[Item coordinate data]
::::
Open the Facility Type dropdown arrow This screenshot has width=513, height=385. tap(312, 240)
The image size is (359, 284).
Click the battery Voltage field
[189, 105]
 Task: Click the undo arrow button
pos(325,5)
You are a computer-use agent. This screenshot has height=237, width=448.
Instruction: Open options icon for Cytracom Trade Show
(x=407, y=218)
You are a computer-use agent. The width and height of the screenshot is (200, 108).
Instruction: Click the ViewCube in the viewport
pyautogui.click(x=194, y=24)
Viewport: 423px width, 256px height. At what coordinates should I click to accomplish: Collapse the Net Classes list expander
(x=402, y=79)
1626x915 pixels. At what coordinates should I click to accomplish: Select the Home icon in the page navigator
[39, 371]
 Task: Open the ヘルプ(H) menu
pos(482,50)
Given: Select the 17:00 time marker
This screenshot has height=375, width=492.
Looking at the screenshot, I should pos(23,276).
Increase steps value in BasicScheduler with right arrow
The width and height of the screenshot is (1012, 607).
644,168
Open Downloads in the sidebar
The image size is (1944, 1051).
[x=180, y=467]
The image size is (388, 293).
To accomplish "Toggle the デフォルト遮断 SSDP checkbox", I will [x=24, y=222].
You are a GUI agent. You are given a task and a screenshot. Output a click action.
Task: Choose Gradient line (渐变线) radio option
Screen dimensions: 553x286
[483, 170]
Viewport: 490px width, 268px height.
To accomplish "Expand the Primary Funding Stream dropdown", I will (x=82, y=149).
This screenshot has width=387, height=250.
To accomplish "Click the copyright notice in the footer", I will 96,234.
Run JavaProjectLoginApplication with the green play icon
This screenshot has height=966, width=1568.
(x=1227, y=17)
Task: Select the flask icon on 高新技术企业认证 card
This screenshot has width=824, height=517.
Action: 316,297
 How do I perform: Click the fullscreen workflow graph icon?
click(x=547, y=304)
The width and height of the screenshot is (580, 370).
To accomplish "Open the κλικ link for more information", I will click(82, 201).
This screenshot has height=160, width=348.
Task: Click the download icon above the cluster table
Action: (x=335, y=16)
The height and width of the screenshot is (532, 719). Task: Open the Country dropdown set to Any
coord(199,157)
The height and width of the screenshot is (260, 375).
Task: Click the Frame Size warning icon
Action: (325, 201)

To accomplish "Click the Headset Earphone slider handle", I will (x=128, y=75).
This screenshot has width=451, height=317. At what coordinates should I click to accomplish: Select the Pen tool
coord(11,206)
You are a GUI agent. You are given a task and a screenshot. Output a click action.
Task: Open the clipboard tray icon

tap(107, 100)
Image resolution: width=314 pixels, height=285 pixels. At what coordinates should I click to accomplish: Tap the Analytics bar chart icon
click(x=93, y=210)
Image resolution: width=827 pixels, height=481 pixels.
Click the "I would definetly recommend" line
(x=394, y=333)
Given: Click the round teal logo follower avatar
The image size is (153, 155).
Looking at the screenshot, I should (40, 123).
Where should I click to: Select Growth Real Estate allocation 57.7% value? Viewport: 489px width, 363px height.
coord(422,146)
::::
■ TASK PROMPT
Present all the entry lines above as a numbered list, omitting blank lines.

■ TASK SOLUTION
1. Open the Facility Type dropdown arrow This screenshot has width=513, height=385. tap(312, 240)
2. The image size is (359, 284).
3. Click the battery Voltage field
4. [189, 105]
5.  Task: Click the undo arrow button
6. pos(325,5)
7. You are a computer-use agent. This screenshot has height=237, width=448.
8. Instruction: Open options icon for Cytracom Trade Show
9. (x=407, y=218)
10. You are a computer-use agent. The width and height of the screenshot is (200, 108).
11. Instruction: Click the ViewCube in the viewport
12. pyautogui.click(x=194, y=24)
13. Viewport: 423px width, 256px height. At what coordinates should I click to accomplish: Collapse the Net Classes list expander
14. (x=402, y=79)
15. 1626x915 pixels. At what coordinates should I click to accomplish: Select the Home icon in the page navigator
16. [39, 371]
17.  Task: Open the ヘルプ(H) menu
18. pos(482,50)
19. Given: Select the 17:00 time marker
20. This screenshot has height=375, width=492.
21. Looking at the screenshot, I should pos(23,276).
22. Increase steps value in BasicScheduler with right arrow
23. The width and height of the screenshot is (1012, 607).
24. 644,168
25. Open Downloads in the sidebar
26. The image size is (1944, 1051).
27. [x=180, y=467]
28. The image size is (388, 293).
29. To accomplish "Toggle the デフォルト遮断 SSDP checkbox", I will [x=24, y=222].
30. You are a GUI agent. You are given a task and a screenshot. Output a click action.
31. Task: Choose Gradient line (渐变线) radio option
32. Screen dimensions: 553x286
33. [483, 170]
34. Viewport: 490px width, 268px height.
35. To accomplish "Expand the Primary Funding Stream dropdown", I will (x=82, y=149).
36. This screenshot has width=387, height=250.
37. To accomplish "Click the copyright notice in the footer", I will 96,234.
38. Run JavaProjectLoginApplication with the green play icon
39. This screenshot has height=966, width=1568.
40. (x=1227, y=17)
41. Task: Select the flask icon on 高新技术企业认证 card
42. This screenshot has width=824, height=517.
43. Action: 316,297
44.  How do I perform: Click the fullscreen workflow graph icon?
45. click(x=547, y=304)
46. The width and height of the screenshot is (580, 370).
47. To accomplish "Open the κλικ link for more information", I will click(82, 201).
48. This screenshot has height=160, width=348.
49. Task: Click the download icon above the cluster table
50. Action: (x=335, y=16)
51. The height and width of the screenshot is (532, 719). Task: Open the Country dropdown set to Any
52. coord(199,157)
53. The height and width of the screenshot is (260, 375).
54. Task: Click the Frame Size warning icon
55. Action: (325, 201)
56. To accomplish "Click the Headset Earphone slider handle", I will (x=128, y=75).
57. This screenshot has width=451, height=317. At what coordinates should I click to accomplish: Select the Pen tool
58. coord(11,206)
59. You are a GUI agent. You are given a task and a screenshot. Output a click action.
60. Task: Open the clipboard tray icon
61. tap(107, 100)
62. Image resolution: width=314 pixels, height=285 pixels. At what coordinates should I click to accomplish: Tap the Analytics bar chart icon
63. click(x=93, y=210)
64. Image resolution: width=827 pixels, height=481 pixels.
65. Click the "I would definetly recommend" line
66. (x=394, y=333)
67. Given: Click the round teal logo follower avatar
68. The image size is (153, 155).
69. Looking at the screenshot, I should (40, 123).
70. Where should I click to: Select Growth Real Estate allocation 57.7% value? Viewport: 489px width, 363px height.
71. coord(422,146)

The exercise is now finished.